Problem: List every line of the data below that contains the string "computer".

Information supplied:
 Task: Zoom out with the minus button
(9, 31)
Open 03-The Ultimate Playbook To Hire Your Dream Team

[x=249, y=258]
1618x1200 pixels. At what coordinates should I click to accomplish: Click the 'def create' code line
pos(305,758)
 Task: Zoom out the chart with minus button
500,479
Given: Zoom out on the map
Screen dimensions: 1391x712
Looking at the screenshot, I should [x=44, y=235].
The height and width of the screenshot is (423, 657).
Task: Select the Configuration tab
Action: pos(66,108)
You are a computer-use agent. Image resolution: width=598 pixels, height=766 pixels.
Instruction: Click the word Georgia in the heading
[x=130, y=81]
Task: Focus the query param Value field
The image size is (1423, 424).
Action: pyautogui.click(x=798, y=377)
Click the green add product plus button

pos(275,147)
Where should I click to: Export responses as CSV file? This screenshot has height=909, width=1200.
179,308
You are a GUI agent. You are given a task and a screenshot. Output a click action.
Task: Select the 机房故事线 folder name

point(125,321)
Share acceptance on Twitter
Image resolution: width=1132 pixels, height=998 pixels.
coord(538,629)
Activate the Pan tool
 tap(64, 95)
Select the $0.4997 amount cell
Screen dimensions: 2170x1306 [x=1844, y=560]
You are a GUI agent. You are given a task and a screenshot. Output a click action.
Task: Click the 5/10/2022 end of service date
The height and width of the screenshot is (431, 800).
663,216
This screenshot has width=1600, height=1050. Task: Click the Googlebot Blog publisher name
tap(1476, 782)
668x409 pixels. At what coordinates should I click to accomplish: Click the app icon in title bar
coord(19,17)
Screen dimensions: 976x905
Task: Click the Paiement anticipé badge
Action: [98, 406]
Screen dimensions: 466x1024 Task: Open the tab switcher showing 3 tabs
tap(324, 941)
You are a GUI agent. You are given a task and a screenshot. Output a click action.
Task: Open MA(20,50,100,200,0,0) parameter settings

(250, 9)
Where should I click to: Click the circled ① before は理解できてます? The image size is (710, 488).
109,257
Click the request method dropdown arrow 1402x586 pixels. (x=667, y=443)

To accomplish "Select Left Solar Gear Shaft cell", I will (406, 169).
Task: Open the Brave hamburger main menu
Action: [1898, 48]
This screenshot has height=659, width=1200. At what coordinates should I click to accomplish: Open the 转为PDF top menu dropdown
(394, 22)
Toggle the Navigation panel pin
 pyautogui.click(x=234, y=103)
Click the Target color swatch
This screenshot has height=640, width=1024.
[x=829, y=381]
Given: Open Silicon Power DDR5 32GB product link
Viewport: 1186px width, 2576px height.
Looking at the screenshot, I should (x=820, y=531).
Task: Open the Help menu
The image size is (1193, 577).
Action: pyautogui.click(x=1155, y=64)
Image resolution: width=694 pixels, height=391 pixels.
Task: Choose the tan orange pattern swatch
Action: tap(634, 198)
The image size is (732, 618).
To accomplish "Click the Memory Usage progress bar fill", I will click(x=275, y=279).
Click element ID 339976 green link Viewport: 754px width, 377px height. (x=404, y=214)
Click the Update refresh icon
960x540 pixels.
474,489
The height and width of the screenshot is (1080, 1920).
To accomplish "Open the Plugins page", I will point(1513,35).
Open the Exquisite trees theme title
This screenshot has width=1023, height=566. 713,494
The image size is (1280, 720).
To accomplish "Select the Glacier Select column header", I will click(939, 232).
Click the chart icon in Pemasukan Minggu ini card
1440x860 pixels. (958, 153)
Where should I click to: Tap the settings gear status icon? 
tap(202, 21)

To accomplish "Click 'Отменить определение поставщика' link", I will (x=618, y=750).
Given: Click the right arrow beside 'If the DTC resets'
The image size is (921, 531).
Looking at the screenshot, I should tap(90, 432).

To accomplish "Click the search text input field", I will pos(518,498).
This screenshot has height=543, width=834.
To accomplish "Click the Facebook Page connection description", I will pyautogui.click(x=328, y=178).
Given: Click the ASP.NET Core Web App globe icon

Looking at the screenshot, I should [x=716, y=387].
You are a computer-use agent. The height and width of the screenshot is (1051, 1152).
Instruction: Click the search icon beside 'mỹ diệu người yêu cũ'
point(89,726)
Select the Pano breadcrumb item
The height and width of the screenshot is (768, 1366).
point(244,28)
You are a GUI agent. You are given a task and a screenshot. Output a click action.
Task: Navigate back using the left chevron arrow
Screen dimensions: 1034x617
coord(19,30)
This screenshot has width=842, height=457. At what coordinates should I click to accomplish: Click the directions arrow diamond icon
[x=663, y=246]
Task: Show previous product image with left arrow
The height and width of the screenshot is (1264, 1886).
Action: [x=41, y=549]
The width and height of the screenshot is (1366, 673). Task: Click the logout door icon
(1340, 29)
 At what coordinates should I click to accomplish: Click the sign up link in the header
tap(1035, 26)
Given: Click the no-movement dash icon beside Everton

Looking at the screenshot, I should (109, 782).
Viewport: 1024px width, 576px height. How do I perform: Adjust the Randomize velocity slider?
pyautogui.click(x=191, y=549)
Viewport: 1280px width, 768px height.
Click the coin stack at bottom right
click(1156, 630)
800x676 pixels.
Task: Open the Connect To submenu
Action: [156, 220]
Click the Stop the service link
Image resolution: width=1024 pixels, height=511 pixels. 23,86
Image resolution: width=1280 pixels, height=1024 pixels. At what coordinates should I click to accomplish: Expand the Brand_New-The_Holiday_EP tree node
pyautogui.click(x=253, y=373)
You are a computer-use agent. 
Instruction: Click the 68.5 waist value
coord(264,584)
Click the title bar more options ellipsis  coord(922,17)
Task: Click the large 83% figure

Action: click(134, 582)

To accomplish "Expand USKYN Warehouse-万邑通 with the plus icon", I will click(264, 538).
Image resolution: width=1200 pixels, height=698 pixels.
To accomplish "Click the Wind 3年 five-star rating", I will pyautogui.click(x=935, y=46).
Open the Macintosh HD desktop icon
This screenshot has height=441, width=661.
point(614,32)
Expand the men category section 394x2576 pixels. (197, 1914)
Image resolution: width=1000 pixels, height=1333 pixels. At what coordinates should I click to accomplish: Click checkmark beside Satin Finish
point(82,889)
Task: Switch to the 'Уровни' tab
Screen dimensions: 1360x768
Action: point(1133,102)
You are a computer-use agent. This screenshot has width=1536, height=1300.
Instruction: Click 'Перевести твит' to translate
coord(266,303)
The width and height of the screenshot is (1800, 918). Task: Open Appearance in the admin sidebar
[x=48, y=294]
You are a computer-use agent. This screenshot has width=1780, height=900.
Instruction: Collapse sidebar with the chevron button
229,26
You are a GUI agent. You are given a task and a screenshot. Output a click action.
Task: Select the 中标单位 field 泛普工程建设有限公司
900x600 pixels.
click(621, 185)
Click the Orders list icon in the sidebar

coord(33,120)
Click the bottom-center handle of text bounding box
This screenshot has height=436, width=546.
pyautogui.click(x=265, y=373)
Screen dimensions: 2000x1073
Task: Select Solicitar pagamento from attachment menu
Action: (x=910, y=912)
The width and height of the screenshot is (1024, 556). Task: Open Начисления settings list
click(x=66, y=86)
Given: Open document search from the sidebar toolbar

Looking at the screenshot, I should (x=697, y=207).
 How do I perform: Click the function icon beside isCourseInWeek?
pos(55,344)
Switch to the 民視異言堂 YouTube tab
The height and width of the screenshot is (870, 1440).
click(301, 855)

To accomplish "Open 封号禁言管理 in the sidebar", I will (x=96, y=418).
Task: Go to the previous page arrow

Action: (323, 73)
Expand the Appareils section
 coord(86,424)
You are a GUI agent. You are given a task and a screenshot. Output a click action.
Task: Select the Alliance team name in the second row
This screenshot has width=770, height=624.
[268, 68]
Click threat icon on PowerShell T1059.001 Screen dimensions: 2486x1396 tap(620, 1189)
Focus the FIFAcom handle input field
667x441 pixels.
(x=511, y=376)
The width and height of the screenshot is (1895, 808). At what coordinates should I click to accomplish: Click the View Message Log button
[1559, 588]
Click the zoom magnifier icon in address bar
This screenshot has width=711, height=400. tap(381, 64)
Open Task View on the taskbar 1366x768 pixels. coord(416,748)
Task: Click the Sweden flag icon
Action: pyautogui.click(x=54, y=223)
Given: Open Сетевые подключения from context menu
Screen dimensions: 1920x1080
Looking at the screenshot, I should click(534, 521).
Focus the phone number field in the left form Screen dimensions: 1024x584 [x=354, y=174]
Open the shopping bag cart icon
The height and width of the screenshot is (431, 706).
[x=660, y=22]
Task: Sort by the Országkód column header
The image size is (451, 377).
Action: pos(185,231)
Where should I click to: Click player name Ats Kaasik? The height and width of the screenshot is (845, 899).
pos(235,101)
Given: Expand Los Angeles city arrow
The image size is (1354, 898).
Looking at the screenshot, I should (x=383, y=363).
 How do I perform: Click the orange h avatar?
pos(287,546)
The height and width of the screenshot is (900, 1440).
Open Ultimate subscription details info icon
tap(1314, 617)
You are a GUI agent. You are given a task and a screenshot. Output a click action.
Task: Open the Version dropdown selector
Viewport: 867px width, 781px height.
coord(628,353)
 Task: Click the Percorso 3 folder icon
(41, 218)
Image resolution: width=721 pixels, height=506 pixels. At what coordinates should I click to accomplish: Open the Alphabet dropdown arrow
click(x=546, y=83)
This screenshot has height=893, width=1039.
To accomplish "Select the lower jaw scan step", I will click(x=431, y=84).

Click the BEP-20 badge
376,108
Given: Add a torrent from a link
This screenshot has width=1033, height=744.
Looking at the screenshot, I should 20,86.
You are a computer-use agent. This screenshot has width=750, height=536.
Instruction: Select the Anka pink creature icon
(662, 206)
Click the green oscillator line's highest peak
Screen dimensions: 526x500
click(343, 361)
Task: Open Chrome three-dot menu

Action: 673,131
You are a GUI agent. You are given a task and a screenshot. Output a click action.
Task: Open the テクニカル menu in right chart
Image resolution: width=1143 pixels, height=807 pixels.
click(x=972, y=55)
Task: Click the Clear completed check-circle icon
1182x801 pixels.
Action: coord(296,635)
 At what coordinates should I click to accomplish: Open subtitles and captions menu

Response for this exercise:
You are a computer-use agent. Image resolution: width=598 pixels, height=766 pixels.
You are a computer-use agent. The height and width of the screenshot is (1051, 1152).
You are a computer-use agent. 
You are a computer-use agent. This screenshot has width=1536, height=1300.
You are a computer-use agent. This screenshot has width=1780, height=900.
You are a computer-use agent. This screenshot has width=750, height=536.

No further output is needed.